## [Work task]
Reproduce every record below, character by character.

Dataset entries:
====================
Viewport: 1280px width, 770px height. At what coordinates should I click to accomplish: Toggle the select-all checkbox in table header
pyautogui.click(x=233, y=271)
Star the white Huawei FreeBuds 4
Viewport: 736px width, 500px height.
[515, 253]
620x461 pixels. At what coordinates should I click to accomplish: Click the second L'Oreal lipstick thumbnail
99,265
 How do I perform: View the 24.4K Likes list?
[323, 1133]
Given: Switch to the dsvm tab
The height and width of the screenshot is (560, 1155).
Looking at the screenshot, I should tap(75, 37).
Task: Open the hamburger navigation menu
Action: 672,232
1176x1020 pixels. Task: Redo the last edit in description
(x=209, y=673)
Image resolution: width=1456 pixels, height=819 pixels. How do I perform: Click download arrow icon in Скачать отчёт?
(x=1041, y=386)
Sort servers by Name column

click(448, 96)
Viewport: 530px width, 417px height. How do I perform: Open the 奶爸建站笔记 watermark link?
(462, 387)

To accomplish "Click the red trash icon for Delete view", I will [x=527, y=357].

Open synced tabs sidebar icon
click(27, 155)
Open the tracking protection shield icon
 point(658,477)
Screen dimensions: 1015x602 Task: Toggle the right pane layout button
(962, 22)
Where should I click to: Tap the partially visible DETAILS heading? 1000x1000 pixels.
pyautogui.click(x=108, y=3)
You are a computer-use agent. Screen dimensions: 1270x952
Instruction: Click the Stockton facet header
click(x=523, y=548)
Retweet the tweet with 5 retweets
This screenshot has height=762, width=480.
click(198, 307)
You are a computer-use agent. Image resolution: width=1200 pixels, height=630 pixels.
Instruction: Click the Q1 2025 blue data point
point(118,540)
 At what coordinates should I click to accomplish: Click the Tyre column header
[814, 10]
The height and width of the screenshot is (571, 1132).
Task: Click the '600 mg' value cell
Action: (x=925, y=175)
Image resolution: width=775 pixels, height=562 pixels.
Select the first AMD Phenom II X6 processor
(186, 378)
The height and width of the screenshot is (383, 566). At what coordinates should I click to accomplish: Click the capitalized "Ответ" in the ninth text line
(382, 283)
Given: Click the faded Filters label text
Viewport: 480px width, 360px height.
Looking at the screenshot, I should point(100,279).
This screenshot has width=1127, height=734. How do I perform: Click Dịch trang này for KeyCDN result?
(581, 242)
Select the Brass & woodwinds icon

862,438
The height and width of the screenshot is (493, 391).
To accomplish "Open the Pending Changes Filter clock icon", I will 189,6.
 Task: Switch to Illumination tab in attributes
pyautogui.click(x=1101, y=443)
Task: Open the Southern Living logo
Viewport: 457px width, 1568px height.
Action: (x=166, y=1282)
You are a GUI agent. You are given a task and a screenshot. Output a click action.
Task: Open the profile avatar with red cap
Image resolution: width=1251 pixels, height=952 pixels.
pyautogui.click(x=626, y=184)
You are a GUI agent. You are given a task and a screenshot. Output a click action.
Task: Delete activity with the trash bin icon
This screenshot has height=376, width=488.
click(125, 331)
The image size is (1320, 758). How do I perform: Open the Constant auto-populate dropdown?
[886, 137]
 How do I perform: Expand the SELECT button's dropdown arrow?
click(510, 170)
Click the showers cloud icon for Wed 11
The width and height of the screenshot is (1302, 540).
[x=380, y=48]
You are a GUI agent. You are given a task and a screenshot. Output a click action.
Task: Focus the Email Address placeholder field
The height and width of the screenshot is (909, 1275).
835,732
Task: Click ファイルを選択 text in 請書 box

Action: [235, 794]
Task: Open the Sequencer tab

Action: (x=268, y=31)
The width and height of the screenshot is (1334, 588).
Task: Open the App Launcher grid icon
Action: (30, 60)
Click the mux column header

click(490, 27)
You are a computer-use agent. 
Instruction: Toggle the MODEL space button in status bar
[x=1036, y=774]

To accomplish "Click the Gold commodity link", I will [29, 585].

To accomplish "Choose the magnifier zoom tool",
====================
## [Solution to this task]
Viewport: 1280px width, 770px height. At what coordinates should I click to accomplish: Toggle the select-all checkbox in table header
pyautogui.click(x=233, y=271)
Star the white Huawei FreeBuds 4
Viewport: 736px width, 500px height.
[515, 253]
620x461 pixels. At what coordinates should I click to accomplish: Click the second L'Oreal lipstick thumbnail
99,265
 How do I perform: View the 24.4K Likes list?
[323, 1133]
Given: Switch to the dsvm tab
The height and width of the screenshot is (560, 1155).
Looking at the screenshot, I should tap(75, 37).
Task: Open the hamburger navigation menu
Action: 672,232
1176x1020 pixels. Task: Redo the last edit in description
(x=209, y=673)
Image resolution: width=1456 pixels, height=819 pixels. How do I perform: Click download arrow icon in Скачать отчёт?
(x=1041, y=386)
Sort servers by Name column

click(448, 96)
Viewport: 530px width, 417px height. How do I perform: Open the 奶爸建站笔记 watermark link?
(462, 387)

To accomplish "Click the red trash icon for Delete view", I will [x=527, y=357].

Open synced tabs sidebar icon
click(27, 155)
Open the tracking protection shield icon
 point(658,477)
Screen dimensions: 1015x602 Task: Toggle the right pane layout button
(962, 22)
Where should I click to: Tap the partially visible DETAILS heading? 1000x1000 pixels.
pyautogui.click(x=108, y=3)
You are a computer-use agent. Screen dimensions: 1270x952
Instruction: Click the Stockton facet header
click(x=523, y=548)
Retweet the tweet with 5 retweets
This screenshot has height=762, width=480.
click(198, 307)
You are a computer-use agent. Image resolution: width=1200 pixels, height=630 pixels.
Instruction: Click the Q1 2025 blue data point
point(118,540)
 At what coordinates should I click to accomplish: Click the Tyre column header
[814, 10]
The height and width of the screenshot is (571, 1132).
Task: Click the '600 mg' value cell
Action: (x=925, y=175)
Image resolution: width=775 pixels, height=562 pixels.
Select the first AMD Phenom II X6 processor
(186, 378)
The height and width of the screenshot is (383, 566). At what coordinates should I click to accomplish: Click the capitalized "Ответ" in the ninth text line
(382, 283)
Given: Click the faded Filters label text
Viewport: 480px width, 360px height.
Looking at the screenshot, I should point(100,279).
This screenshot has width=1127, height=734. How do I perform: Click Dịch trang này for KeyCDN result?
(581, 242)
Select the Brass & woodwinds icon

862,438
The height and width of the screenshot is (493, 391).
To accomplish "Open the Pending Changes Filter clock icon", I will 189,6.
 Task: Switch to Illumination tab in attributes
pyautogui.click(x=1101, y=443)
Task: Open the Southern Living logo
Viewport: 457px width, 1568px height.
Action: (x=166, y=1282)
You are a GUI agent. You are given a task and a screenshot. Output a click action.
Task: Open the profile avatar with red cap
Image resolution: width=1251 pixels, height=952 pixels.
pyautogui.click(x=626, y=184)
You are a GUI agent. You are given a task and a screenshot. Output a click action.
Task: Delete activity with the trash bin icon
This screenshot has height=376, width=488.
click(125, 331)
The image size is (1320, 758). How do I perform: Open the Constant auto-populate dropdown?
[886, 137]
 How do I perform: Expand the SELECT button's dropdown arrow?
click(510, 170)
Click the showers cloud icon for Wed 11
The width and height of the screenshot is (1302, 540).
[x=380, y=48]
You are a GUI agent. You are given a task and a screenshot. Output a click action.
Task: Focus the Email Address placeholder field
The height and width of the screenshot is (909, 1275).
835,732
Task: Click ファイルを選択 text in 請書 box

Action: [235, 794]
Task: Open the Sequencer tab

Action: (x=268, y=31)
The width and height of the screenshot is (1334, 588).
Task: Open the App Launcher grid icon
Action: (30, 60)
Click the mux column header

click(490, 27)
You are a computer-use agent. 
Instruction: Toggle the MODEL space button in status bar
[x=1036, y=774]

To accomplish "Click the Gold commodity link", I will [29, 585].

To accomplish "Choose the magnifier zoom tool",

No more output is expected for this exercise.